L’un décide de faire passer sa survie avant tout le reste. L’autre se sent investi d’une mission d’humanisme déconnectée de la nature humaine. Un autre se soumet à la première personne qui prend un ascendant sur lui en lui confiant un rôle à jouer. Enfin, il y a ceux qui entendent sauver tout le monde, quitte à appliquer des méthodes dignes des pires régimes totalitaires. Le personnage le plus paradoxale est celui de cette femme qui cherche son enfant à tout prix, ce qui est une preuve d’humanité, mais se comporte en parfaite psychopathe avec les hommes.

La force du film La Plateforme est de coller du début à la fin au point de vue d’un seul individu qui assiste impuissant à sa propre déshumanisation pour survivre dans un système aussi cruel qu’il est aveugle sur la souffrance de ses sujets. S’ajoute à cela une étrange comparaison entre ceux qui ont la malchance de ce faire piéger et les escargots, un parallèle que n’aurait pas renié le mangaka Junji Ito (Uzumaki). Vous ne regarderez plus jamais vos escargots de Bourgogne de la même manière !

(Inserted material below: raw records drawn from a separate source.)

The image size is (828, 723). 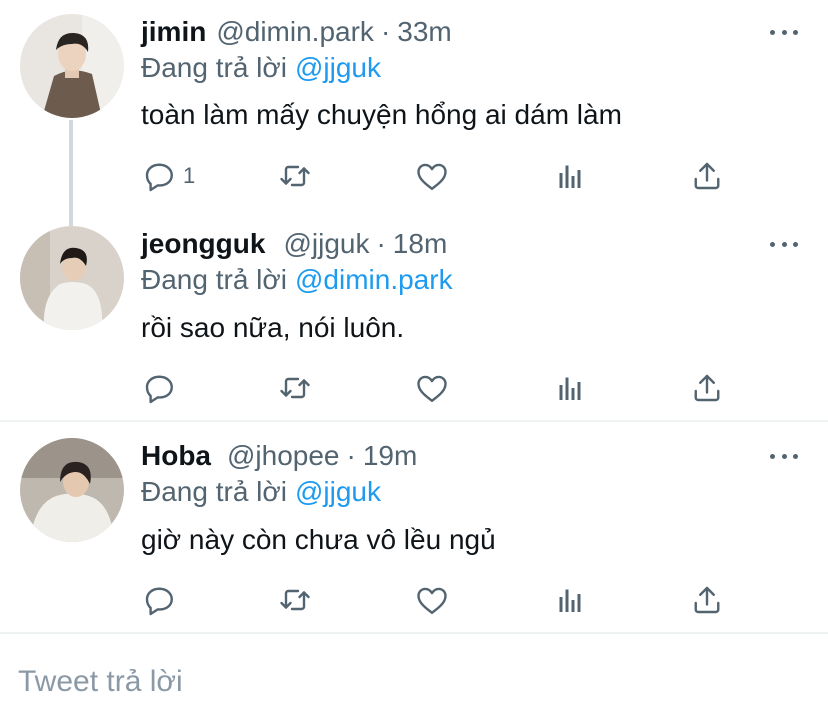 I want to click on reply-button: 1, so click(x=168, y=176).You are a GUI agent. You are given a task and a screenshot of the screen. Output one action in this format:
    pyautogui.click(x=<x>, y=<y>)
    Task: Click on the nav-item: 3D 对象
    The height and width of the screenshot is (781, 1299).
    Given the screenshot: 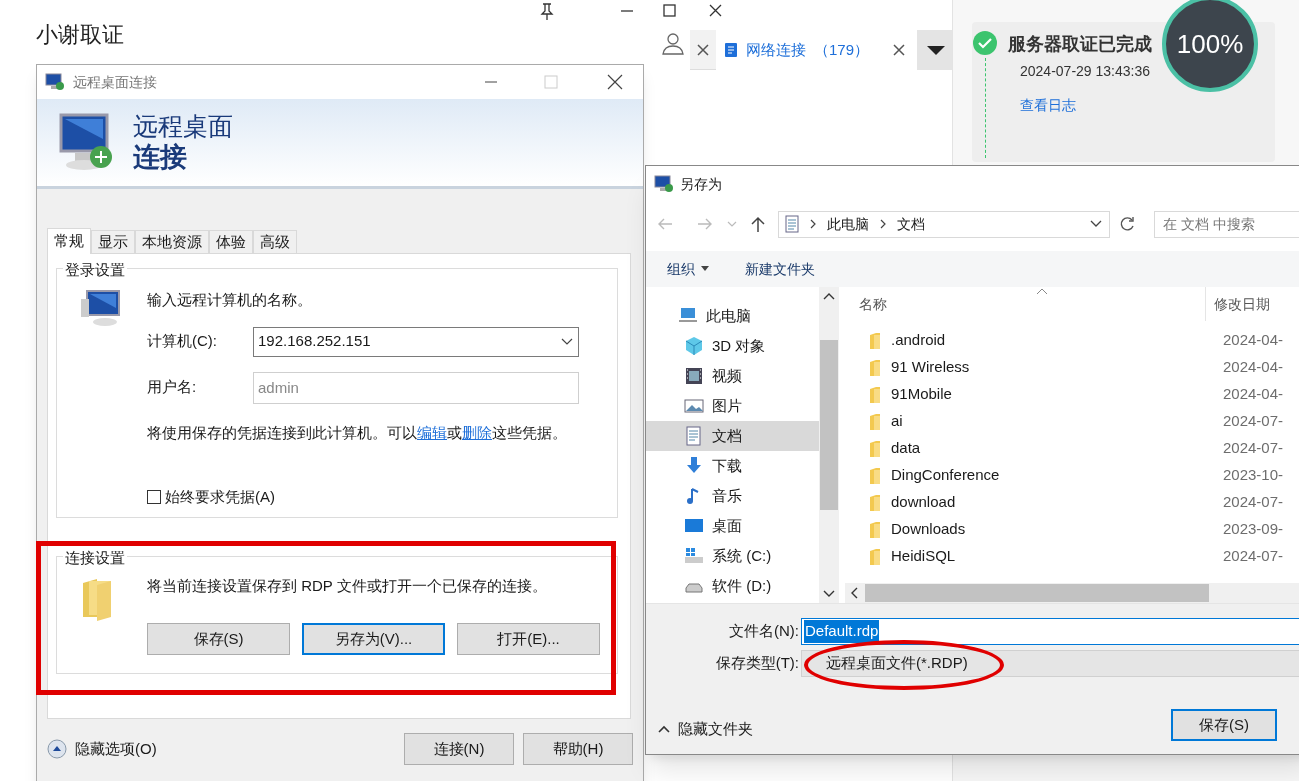 What is the action you would take?
    pyautogui.click(x=732, y=346)
    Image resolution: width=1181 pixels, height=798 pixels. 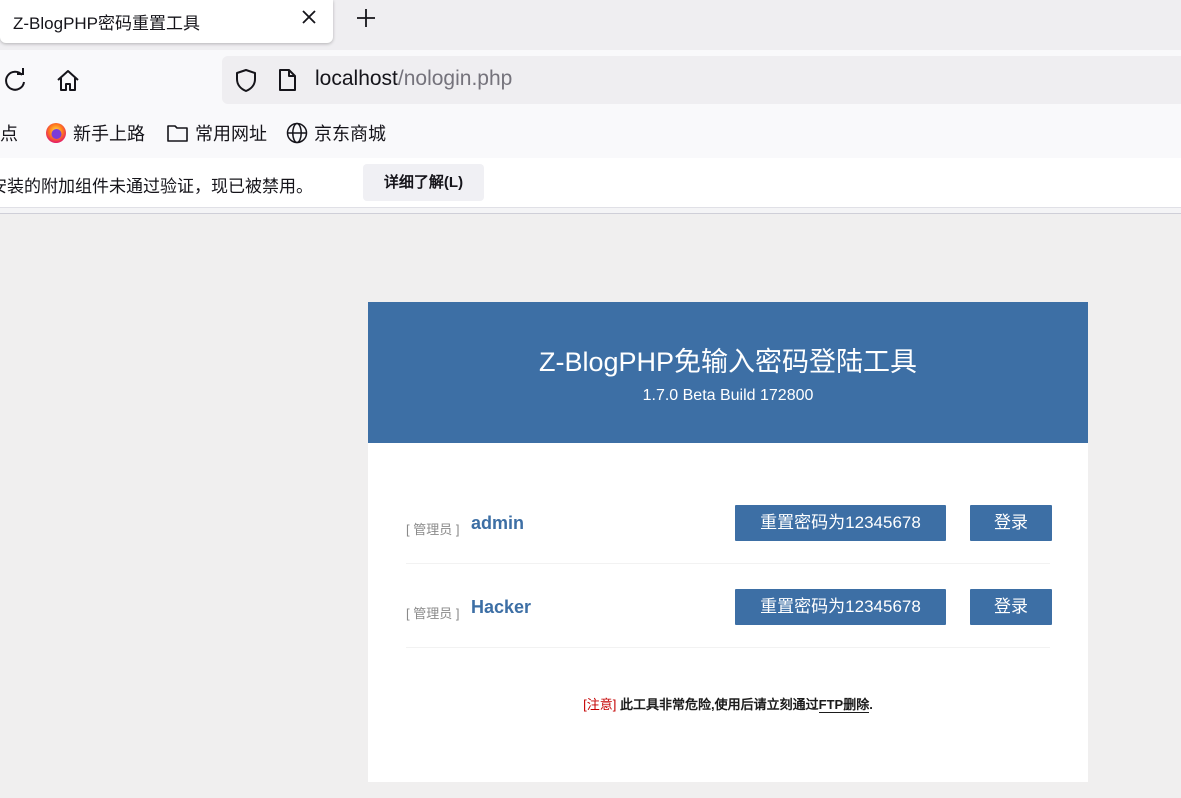 I want to click on user-row: [ 管理员 ] Hacker 重置密码为12345678 登录, so click(x=729, y=606).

Audacieux, dérangeant, le film La Plateforme ne ménage pas le spectateur en matière d’horreur. Je préfère prévenir les courageux qui se lanceront dans l’aventure : certaines scènes sont insoutenables, même pour les habitués du cinéma d’horreur. Elles sont appuyées par une réalisation organique qui prend un malin plaisir à offrir un rendu réaliste des textures. Et bien entendu, la fin du film nous laisse avec différentes interprétations possibles. Vous êtes prévenus.